Psicologia

«Mãe, estou entediado!» — uma frase que pode causar pânico em muitos pais. Por alguma razão, parece-nos que uma criança entediada prova claramente nosso fracasso parental, a incapacidade de criar as condições certas para o desenvolvimento. Deixe-o descer, aconselham os especialistas: o tédio tem suas virtudes inestimáveis.

Muitos pais tendem a pintar as férias de verão de seus filhos literalmente por hora. Organize tudo para que nenhuma semana seja desperdiçada, sem novas viagens e impressões, sem jogos interessantes e atividades úteis. Temos medo até de imaginar que a criança acordará uma manhã e não saberá o que fazer.

“Não tenha tanto medo do tédio e da sobrecarga das crianças no verão, diz a psicóloga infantil Lyn Fry, especialista em educação. – Se o dia inteiro de uma criança é cheio de atividades organizadas por adultos, isso a impede de encontrar algo próprio, de entender o que realmente lhe interessa. A tarefa dos pais é ajudar seu filho (filha) a encontrar seu lugar na sociedade, tornar-se um adulto. E ser adulto significa poder nos manter ocupados e encontrar coisas para fazer e hobbies que nos tragam alegria. Se os pais dedicarem todo o seu tempo a planejar o tempo livre do filho, ele nunca aprenderá a fazer isso sozinho.

O tédio nos dá um incentivo interior para sermos criativos.

“É através do tédio que somos internamente estimulados a ser criativos”, confirma Teresa Belton, especialista em desenvolvimento da Universidade de East Anglia. “A ausência de aulas nos incentiva a tentar fazer algo novo, inusitado, para criar e implementar alguma ideia.” E embora nossas chances de sermos entregues a nós mesmos tenham diminuído acentuadamente com o desenvolvimento das tecnologias da Internet, vale a pena prestar atenção às palavras de especialistas que vêm falando sobre a importância de “não fazer nada” para o desenvolvimento de uma criança há várias décadas. Em 1993, o psicanalista Adam Phillips escreveu que a capacidade de suportar o tédio pode ser uma conquista importante no desenvolvimento de uma criança: “O tédio é nossa chance de contemplar a vida em vez de correr por ela”.1.
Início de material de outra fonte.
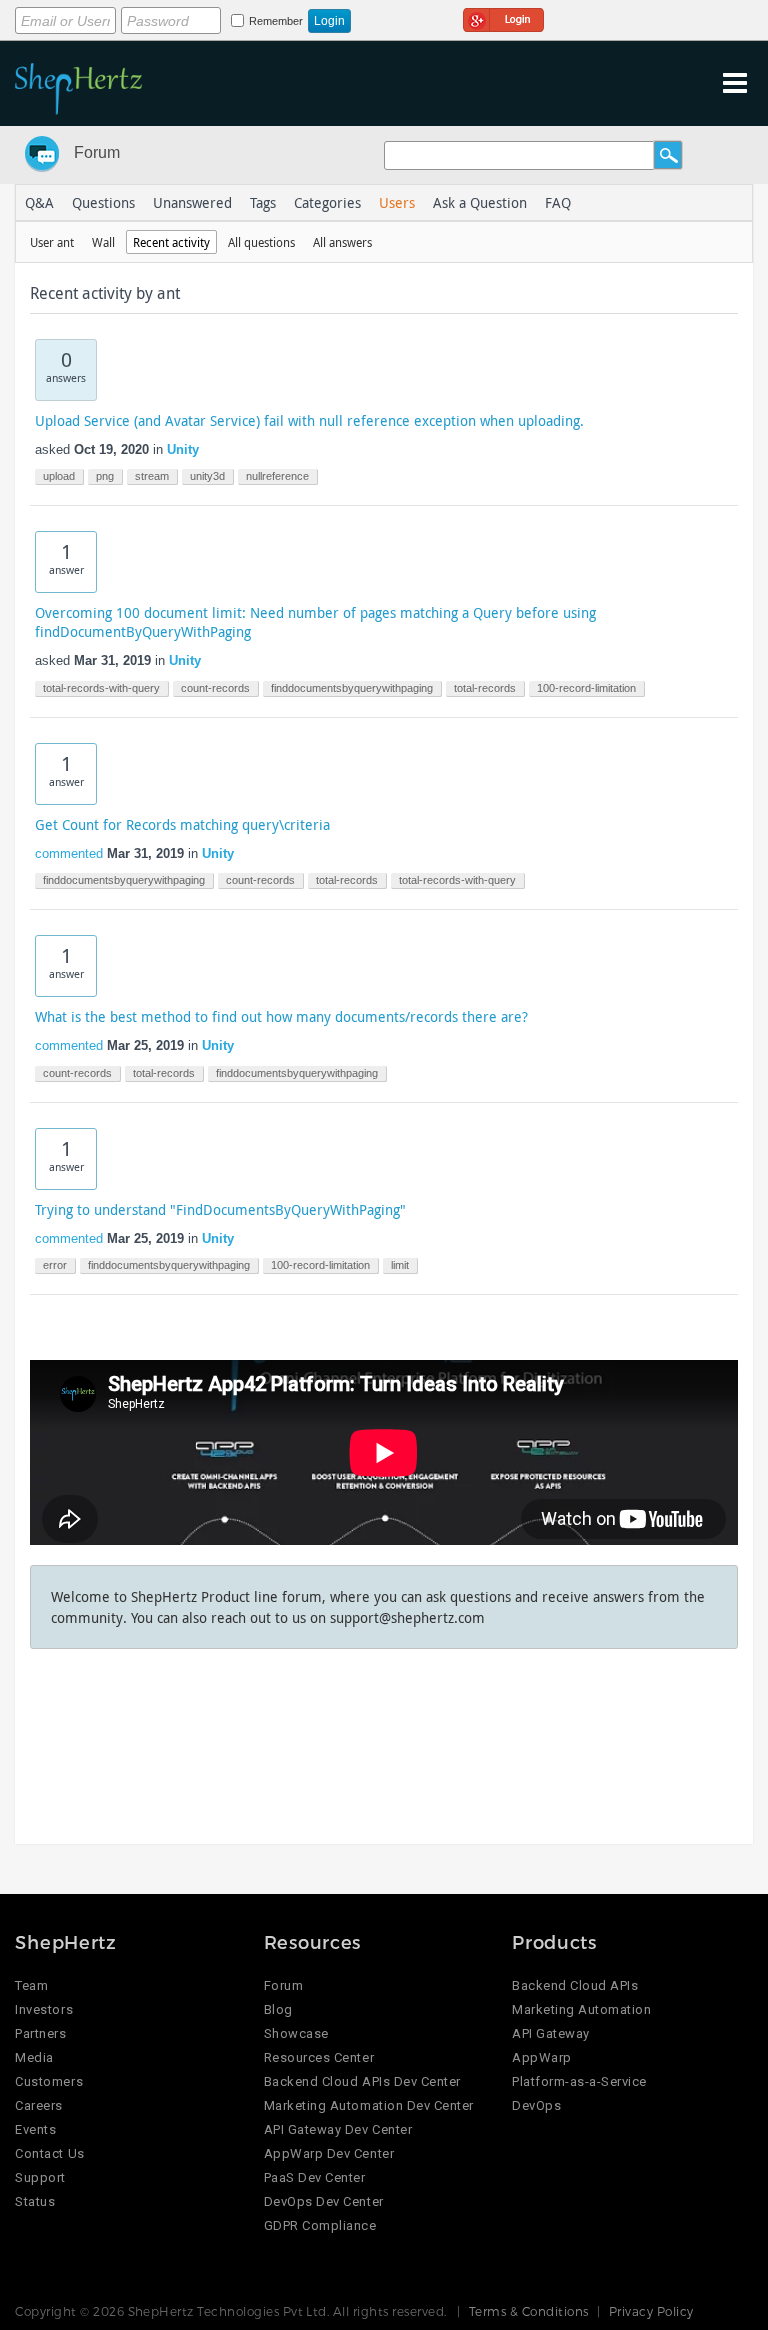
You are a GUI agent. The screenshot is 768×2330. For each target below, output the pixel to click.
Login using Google (503, 17)
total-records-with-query (101, 688)
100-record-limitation (586, 688)
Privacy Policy (651, 2311)
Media (34, 2057)
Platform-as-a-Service (579, 2081)
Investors (44, 2009)
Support (40, 2177)
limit (400, 1265)
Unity (183, 449)
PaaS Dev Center (315, 2177)
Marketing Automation (581, 2009)
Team (31, 1985)
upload (59, 476)
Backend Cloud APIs (575, 1985)
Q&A (39, 202)
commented (69, 853)
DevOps (536, 2105)
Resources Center (319, 2057)
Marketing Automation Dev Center (369, 2105)
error (55, 1265)
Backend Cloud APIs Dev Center (362, 2081)
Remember (276, 21)
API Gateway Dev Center (338, 2129)
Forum (97, 152)
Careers (39, 2105)
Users (397, 202)
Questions (103, 202)
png (105, 476)
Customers (49, 2081)
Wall (103, 242)
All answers (342, 242)
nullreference (277, 476)
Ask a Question (480, 202)
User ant (52, 242)
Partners (40, 2033)
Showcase (296, 2033)
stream (152, 476)
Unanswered (192, 202)
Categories (327, 202)
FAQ (558, 202)
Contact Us (49, 2153)
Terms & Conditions (529, 2311)
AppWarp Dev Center (329, 2153)
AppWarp (542, 2057)
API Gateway (551, 2033)
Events (35, 2129)
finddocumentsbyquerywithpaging (352, 688)
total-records (485, 688)
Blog (278, 2009)
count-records (215, 688)
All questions (261, 242)
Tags (263, 202)
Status (35, 2201)
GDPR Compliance (320, 2225)
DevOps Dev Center (324, 2201)
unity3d (207, 476)
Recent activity (171, 242)
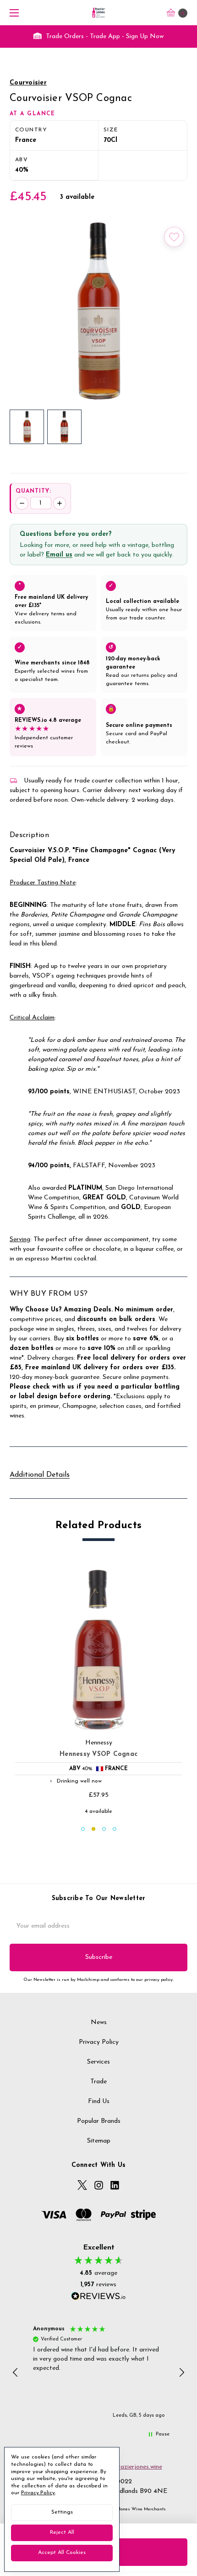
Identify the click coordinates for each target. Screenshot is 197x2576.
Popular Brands (98, 2121)
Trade (98, 2081)
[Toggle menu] (12, 12)
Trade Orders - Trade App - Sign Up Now (104, 36)
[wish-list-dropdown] (174, 237)
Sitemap (98, 2140)
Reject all (62, 2532)
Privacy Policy (99, 2042)
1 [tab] (83, 1829)
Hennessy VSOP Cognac (98, 1754)
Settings (62, 2512)
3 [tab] (104, 1829)
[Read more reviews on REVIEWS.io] (98, 2297)
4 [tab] (114, 1829)
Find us (98, 2101)
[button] (16, 2373)
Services (98, 2062)
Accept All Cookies (62, 2552)
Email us (59, 554)
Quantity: (33, 491)
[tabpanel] (98, 1691)
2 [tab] (93, 1829)
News (99, 2022)
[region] (98, 2373)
Na opinião dele, uma das exigências mais deprimentes dos adultos sobre uma criança é que ela deve estar ocupada com algo interessante antes mesmo de ter a oportunidade de entender o que, de fato, lhe interessa. Mas, para entender isso, a criança precisa de um tempo que não seja ocupado por mais nada.

Encontre o que é realmente interessante

Lyn Fry convida os pais a se sentarem com seus filhos no início do verão e juntos fazerem uma lista de coisas que a criança pode gostar de fazer durante as férias. Pode haver atividades típicas como jogar cartas, ler livros, andar de bicicleta. Mas pode haver ideias mais complexas e originais, como cozinhar o jantar, encenar uma peça ou tirar fotos.

E se uma criança vier até você em um verão reclamando de tédio, diga a ela para olhar a lista. Então você dá a ele o direito de decidir por si mesmo qual negócio escolher e como dispor de horas livres. Mesmo que ele não encontre. o que fazer, não há problema que ele vai mope. O principal é entender que isso não é perda de tempo.

No início do verão, faça uma lista de coisas com seus filhos que eles podem gostar de fazer durante as férias.

“Acho que as crianças devem aprender a ficar entediadas para se motivarem a fazer algum trabalho e alcançar seus próprios objetivos”, explica Lin Fry. “Deixar uma criança ficar entediada é uma maneira de ensiná-la a ser independente e confiar em si mesma.”

Uma teoria semelhante foi apresentada em 1930 pelo filósofo Bertrand Russell, que dedicou um capítulo ao significado do tédio em seu livro The Conquest of Happiness. “A imaginação e a capacidade de lidar com o tédio devem ser treinadas na infância”, escreve o filósofo. “Uma criança se desenvolve melhor quando, como uma planta jovem, é deixada intacta no mesmo solo. Muitas viagens, muita variedade de experiências, não é bom para uma criatura jovem, à medida que envelhecem, tornam-no incapaz de suportar uma monotonia frutífera.2.

Saiba mais no site Quartzo.


1 A. Phillips «Sobre beijar, fazer cócegas e ficar entediado: ensaios psicanalíticos sobre a vida não examinada» (Harvard University Press, 1993).

2 B. Russell «A Conquista da Felicidade» (Liveright, 2013).